(Extracted records)
__________________________________________________

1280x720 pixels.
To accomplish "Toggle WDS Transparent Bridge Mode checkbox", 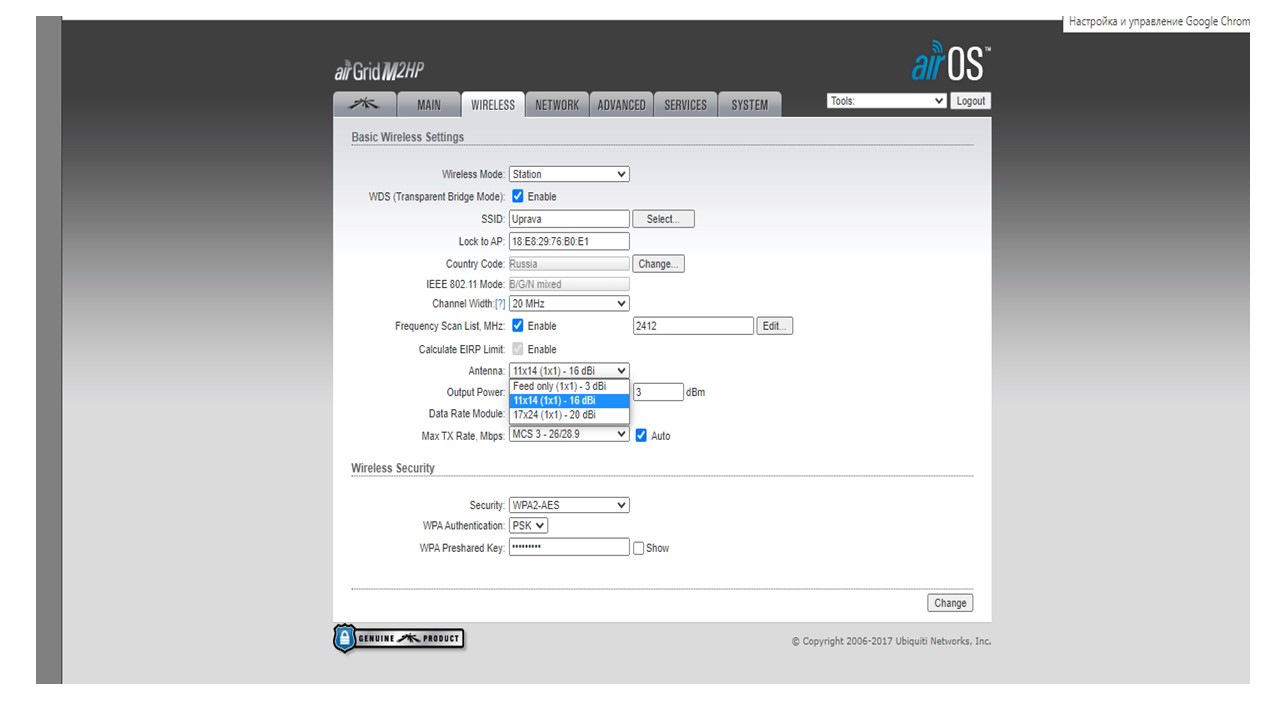I will 518,196.
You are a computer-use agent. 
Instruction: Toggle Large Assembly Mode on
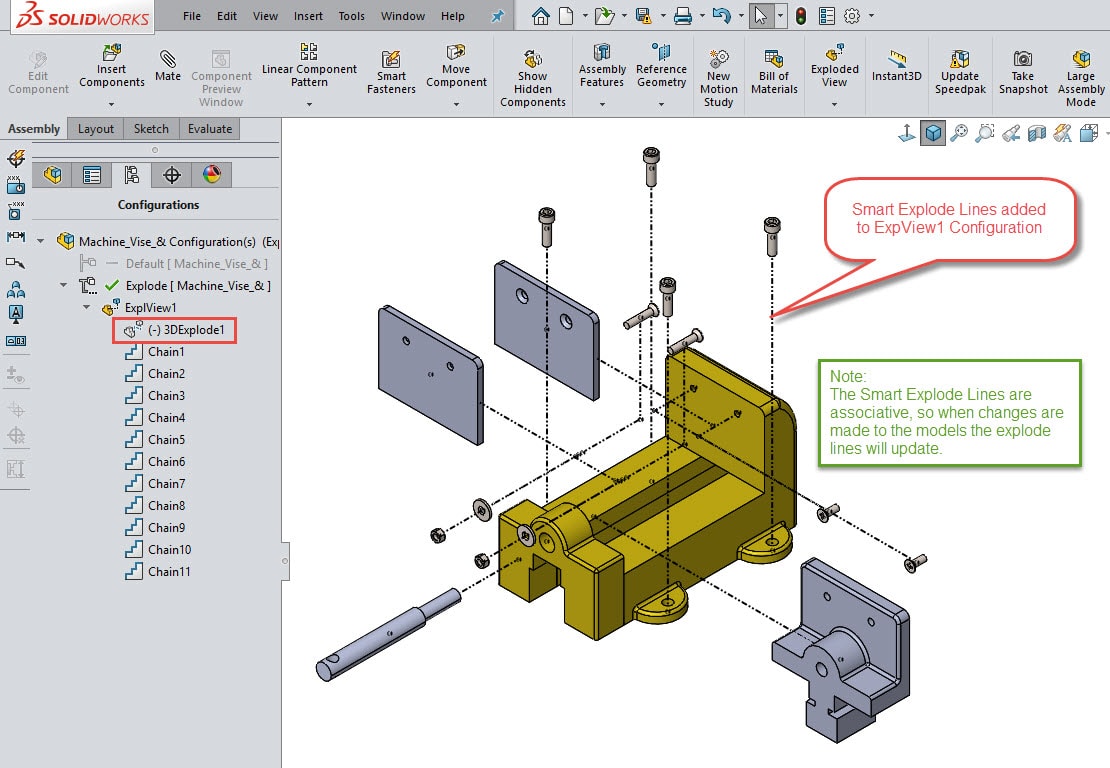(1080, 68)
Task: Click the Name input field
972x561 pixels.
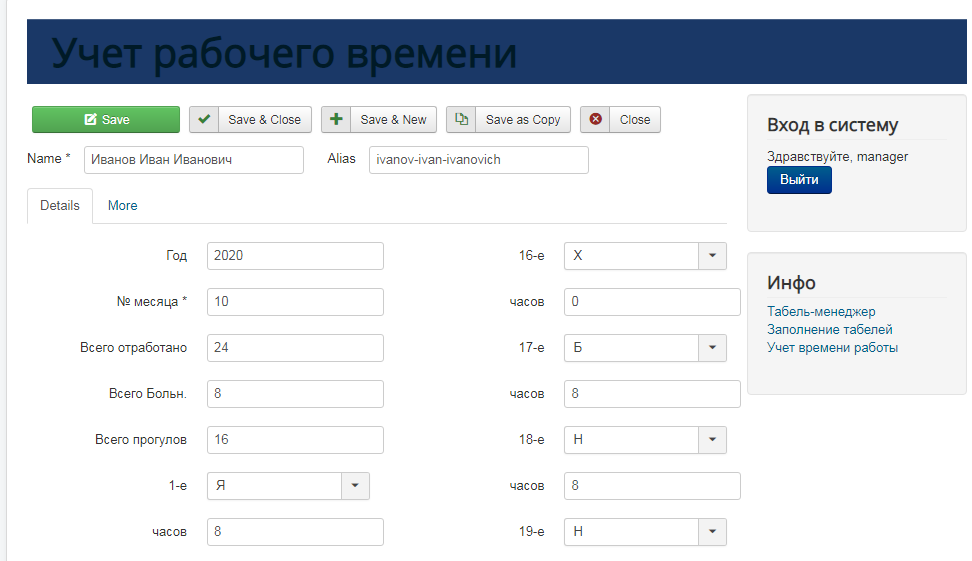Action: coord(193,160)
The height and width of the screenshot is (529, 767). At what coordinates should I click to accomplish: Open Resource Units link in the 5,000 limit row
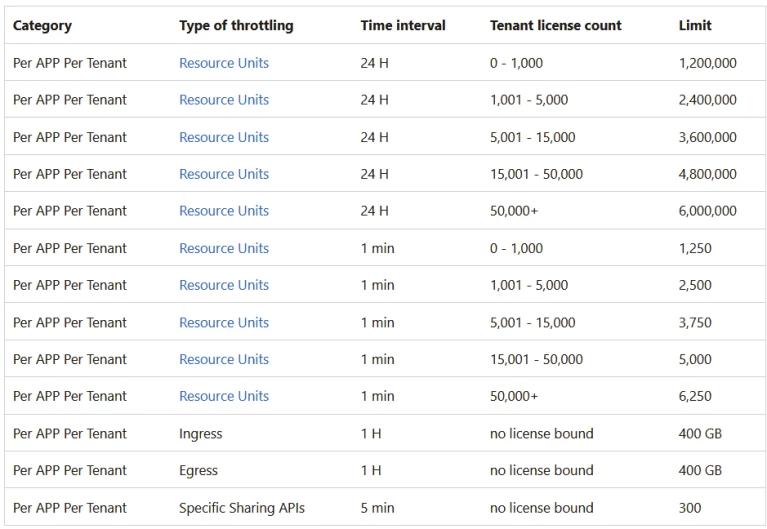point(224,359)
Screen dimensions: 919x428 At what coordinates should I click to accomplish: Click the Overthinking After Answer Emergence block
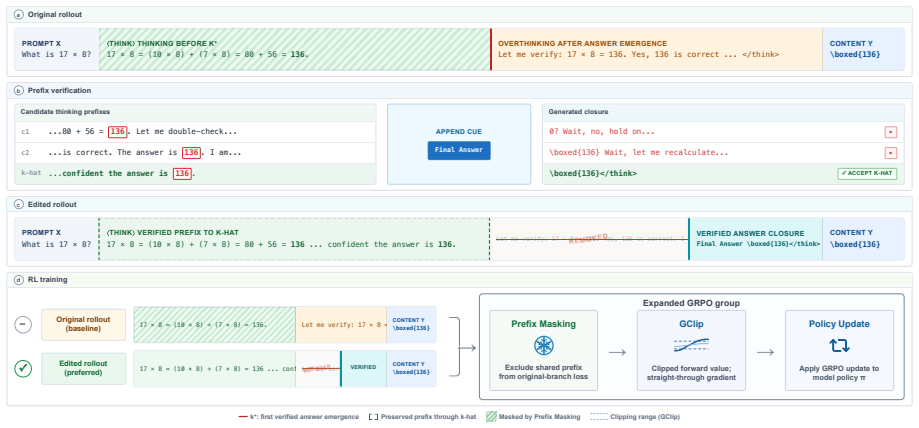click(656, 49)
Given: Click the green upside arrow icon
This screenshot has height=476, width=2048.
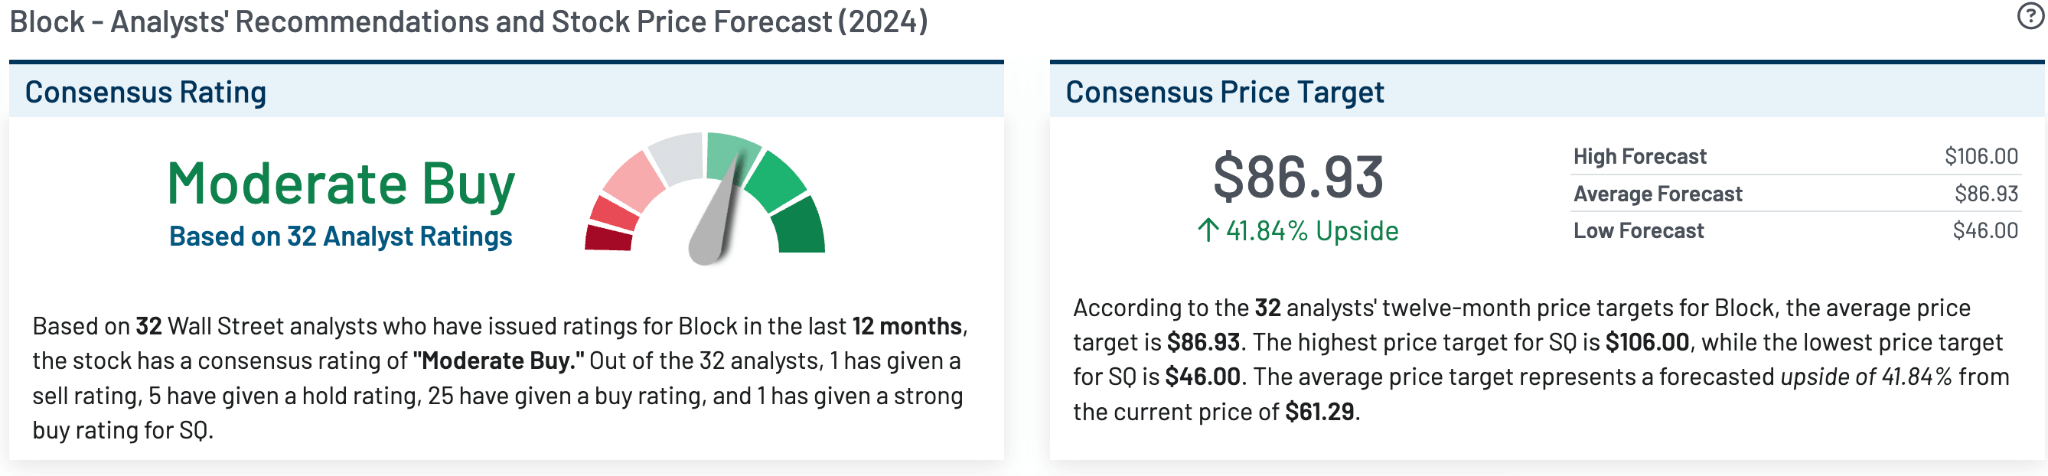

__________________________________________________

The problem:
Repeat, exactly and with no pictures, each line from the line that holds "Instruction: Toggle Large Assembly Mode on" through the last line of the records above.

Completed exercise:
Instruction: Toggle Large Assembly Mode on
(1080, 68)
Task: Click the Name input field
972x561 pixels.
Action: coord(193,160)
The height and width of the screenshot is (529, 767). At what coordinates should I click to accomplish: Open Resource Units link in the 5,000 limit row
point(224,359)
Screen dimensions: 919x428 At what coordinates should I click to accomplish: Click the Overthinking After Answer Emergence block
click(656, 49)
Given: Click the green upside arrow icon
This screenshot has height=476, width=2048.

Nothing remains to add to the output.